Friday, 17 June 2016

Another tragedy

The Soviet dictator Joseph Stalin is alleged to have said to Averill Harriman, the then U.S. Ambassador to Russia, that 'The death of one man is a tragedy; the death of millions is a statistic.' From one point-of-view the death of many may just be a statistic, but from the point-of-view of the individuals and families that are affected by the violent killing of a friend and loved one, every death is a tragedy.

Earlier this week forty nine people who were just enjoying themselves were slain by someone who thought that they had a cause or a reason to justify taking the lives of others. Yesterday Jo Cox MP was killed by someone who may have thought that they also had good reason to use violence to make their point. All their deaths were tragedies.

Jo Cox's death was a tragedy for her husband and young children, but it was also a tragedy for the rest of her family, her friends, her constituents, and those who knew her. A brief look at her biography shows that she was someone who cared deeply about others, and for whom becoming a Member of Parliament was a way of taking that caring attitude into a forum where it could do good for an even larger number of people. Her death diminishes us all.

_RECORD EXTRACTS_:
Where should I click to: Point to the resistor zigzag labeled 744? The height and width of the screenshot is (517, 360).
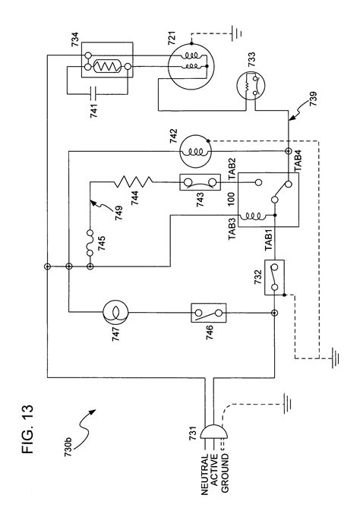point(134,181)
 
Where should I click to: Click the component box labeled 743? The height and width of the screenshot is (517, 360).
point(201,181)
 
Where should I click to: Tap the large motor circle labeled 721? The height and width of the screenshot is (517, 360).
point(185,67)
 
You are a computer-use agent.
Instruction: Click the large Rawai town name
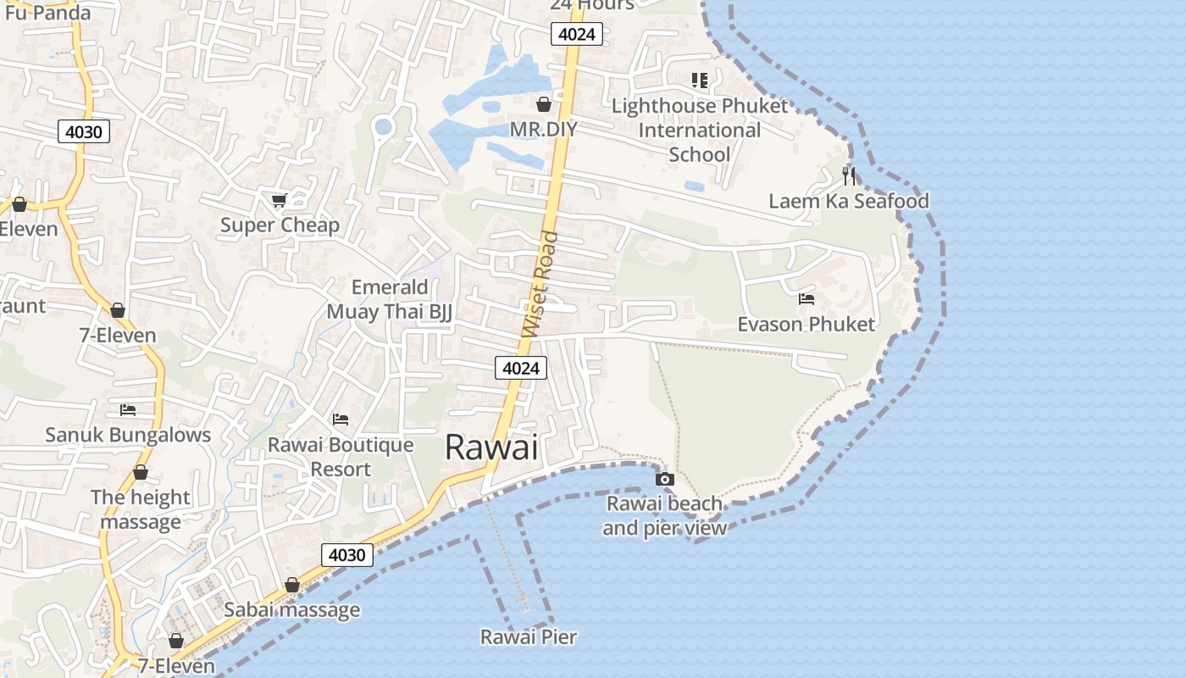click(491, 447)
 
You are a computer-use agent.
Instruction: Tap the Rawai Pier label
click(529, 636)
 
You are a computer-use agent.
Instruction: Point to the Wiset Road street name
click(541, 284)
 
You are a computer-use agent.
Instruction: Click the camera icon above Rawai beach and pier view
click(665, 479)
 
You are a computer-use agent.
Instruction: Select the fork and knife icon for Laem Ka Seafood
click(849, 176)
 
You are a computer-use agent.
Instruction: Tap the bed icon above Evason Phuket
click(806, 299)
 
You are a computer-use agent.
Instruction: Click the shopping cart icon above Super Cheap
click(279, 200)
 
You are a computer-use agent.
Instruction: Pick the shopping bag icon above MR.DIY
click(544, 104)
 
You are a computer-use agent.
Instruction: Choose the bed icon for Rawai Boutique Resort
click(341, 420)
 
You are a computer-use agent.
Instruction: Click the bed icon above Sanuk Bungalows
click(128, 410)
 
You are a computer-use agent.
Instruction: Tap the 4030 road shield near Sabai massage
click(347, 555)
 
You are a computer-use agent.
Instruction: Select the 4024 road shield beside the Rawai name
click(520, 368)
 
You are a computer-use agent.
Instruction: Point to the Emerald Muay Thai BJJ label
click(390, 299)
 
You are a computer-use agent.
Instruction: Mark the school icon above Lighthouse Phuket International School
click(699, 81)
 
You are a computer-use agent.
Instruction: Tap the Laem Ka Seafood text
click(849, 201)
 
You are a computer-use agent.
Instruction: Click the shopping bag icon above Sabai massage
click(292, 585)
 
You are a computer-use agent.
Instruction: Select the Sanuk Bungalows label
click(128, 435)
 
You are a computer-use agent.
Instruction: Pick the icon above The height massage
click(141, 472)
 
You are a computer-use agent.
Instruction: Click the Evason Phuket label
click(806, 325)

_TASKS TO CARRY OUT_:
A. Rewrite the paragraph of the "Another tragedy" post that begins "Jo Cox's death was a tragedy" in shorter form, keeping its main facts.
B. Go on with the post "Another tragedy," about the killings of Jo Cox and the forty-nine people, starting after its final sentence.

_IN RESPONSE_:
A. Jo Cox's death was a tragedy for her husband and young children, and also for her wider family, friends, constituents and all who knew her. Her biography shows someone who cared deeply about others and saw becoming an MP as a way to do good for many more people. Her death diminishes us all.

B.
It appears from the news coverage that I have seen that the man who is alleged to have shot and stabbed Ms Cox may have been motivated in some way by the increasingly rancorous arguments both sides have been presenting in the current pre-referendum debate. Those campaigns have been put on hold for the moment as a result of Ms Cox's murder ... and one hopes that when they resume, everyone involved will try to tone down the level and style of rhetoric that was being expressed prior her death.

Yet again, I am sure that I am expressing the thoughts and feelings of all my regular blog readers when I state that our condolences and sympathy go out to Jo Cox's family and all those who have been affected by her murder.

18 comments:

  1. Violence is never the answer. It just put the perpetrator, and thus their cause, in the wrong, and hardens the hearts of those who could see the other side of the argument.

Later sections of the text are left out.